- DIRECTIONS -
Reproduce as a numbered list, omitting blank lines, the lines from the beginning of the entries through the line containing "pyautogui.click(x=1075, y=93)", inclusive.

- DATA PROVIDED -
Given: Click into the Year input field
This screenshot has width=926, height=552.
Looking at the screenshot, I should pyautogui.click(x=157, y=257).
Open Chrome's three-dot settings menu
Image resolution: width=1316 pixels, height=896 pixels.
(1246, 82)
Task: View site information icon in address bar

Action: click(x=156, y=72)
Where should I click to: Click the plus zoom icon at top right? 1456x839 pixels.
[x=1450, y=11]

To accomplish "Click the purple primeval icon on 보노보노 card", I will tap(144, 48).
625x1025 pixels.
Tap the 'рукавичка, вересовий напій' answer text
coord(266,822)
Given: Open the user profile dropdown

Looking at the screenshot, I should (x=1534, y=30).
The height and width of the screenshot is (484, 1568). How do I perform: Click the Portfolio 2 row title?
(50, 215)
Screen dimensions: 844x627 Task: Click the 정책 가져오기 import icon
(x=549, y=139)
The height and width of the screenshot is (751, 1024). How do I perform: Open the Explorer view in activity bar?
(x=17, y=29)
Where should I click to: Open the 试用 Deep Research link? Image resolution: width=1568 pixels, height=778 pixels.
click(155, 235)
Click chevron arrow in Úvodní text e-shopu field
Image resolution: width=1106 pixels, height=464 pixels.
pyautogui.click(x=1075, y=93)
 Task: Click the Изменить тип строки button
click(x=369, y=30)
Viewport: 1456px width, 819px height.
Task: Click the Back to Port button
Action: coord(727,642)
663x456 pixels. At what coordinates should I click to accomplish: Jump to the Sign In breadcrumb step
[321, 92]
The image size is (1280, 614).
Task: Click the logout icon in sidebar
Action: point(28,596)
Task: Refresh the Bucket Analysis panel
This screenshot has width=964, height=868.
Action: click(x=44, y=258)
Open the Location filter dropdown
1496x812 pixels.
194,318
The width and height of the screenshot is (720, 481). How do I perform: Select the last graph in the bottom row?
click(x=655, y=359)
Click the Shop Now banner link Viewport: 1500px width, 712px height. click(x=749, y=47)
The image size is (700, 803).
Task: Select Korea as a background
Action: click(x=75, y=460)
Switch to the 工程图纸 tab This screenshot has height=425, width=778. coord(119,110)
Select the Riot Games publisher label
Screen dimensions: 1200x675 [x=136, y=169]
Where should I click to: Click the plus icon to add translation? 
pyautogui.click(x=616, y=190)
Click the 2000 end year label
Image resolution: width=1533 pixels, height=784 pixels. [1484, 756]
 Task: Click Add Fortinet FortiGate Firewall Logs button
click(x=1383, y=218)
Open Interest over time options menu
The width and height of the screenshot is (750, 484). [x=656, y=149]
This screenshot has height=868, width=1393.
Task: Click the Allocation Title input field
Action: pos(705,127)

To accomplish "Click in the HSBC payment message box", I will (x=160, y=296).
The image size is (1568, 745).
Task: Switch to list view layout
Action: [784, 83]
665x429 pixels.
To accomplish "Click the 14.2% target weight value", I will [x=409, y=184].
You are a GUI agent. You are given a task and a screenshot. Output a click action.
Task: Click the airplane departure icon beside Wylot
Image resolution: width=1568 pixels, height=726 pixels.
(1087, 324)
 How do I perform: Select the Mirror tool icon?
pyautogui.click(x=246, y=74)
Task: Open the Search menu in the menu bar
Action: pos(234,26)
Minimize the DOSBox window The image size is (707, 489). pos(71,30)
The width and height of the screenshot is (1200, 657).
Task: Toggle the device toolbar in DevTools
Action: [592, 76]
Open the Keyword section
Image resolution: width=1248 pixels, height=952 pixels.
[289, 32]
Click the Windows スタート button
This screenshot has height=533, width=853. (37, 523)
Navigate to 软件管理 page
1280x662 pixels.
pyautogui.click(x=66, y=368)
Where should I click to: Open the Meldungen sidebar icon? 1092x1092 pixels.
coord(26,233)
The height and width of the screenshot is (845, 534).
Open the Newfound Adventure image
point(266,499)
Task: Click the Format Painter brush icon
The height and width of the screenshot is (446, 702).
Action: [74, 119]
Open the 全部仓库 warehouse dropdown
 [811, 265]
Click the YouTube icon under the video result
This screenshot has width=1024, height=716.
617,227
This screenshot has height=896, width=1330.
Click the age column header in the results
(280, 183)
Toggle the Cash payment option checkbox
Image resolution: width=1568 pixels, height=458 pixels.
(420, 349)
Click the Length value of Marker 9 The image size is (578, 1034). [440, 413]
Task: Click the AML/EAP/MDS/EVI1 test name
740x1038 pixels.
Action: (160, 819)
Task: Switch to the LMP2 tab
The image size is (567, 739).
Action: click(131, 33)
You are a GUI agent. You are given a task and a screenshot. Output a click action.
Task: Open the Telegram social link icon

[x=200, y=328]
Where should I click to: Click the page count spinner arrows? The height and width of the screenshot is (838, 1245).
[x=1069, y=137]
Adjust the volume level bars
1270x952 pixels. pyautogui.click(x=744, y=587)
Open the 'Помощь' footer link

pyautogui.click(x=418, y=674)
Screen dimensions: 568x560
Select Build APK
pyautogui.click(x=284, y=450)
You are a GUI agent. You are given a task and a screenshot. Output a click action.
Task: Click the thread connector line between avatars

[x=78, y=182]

- RESULT -
1. Given: Click into the Year input field
2. This screenshot has width=926, height=552.
3. Looking at the screenshot, I should pyautogui.click(x=157, y=257).
4. Open Chrome's three-dot settings menu
5. Image resolution: width=1316 pixels, height=896 pixels.
6. (1246, 82)
7. Task: View site information icon in address bar
8. Action: click(x=156, y=72)
9. Where should I click to: Click the plus zoom icon at top right? 1456x839 pixels.
10. [x=1450, y=11]
11. To accomplish "Click the purple primeval icon on 보노보노 card", I will tap(144, 48).
12. 625x1025 pixels.
13. Tap the 'рукавичка, вересовий напій' answer text
14. coord(266,822)
15. Given: Open the user profile dropdown
16. Looking at the screenshot, I should (x=1534, y=30).
17. The height and width of the screenshot is (484, 1568). How do I perform: Click the Portfolio 2 row title?
18. (50, 215)
19. Screen dimensions: 844x627 Task: Click the 정책 가져오기 import icon
20. (x=549, y=139)
21. The height and width of the screenshot is (751, 1024). How do I perform: Open the Explorer view in activity bar?
22. (x=17, y=29)
23. Where should I click to: Open the 试用 Deep Research link? Image resolution: width=1568 pixels, height=778 pixels.
24. click(155, 235)
25. Click chevron arrow in Úvodní text e-shopu field
26. Image resolution: width=1106 pixels, height=464 pixels.
27. pyautogui.click(x=1075, y=93)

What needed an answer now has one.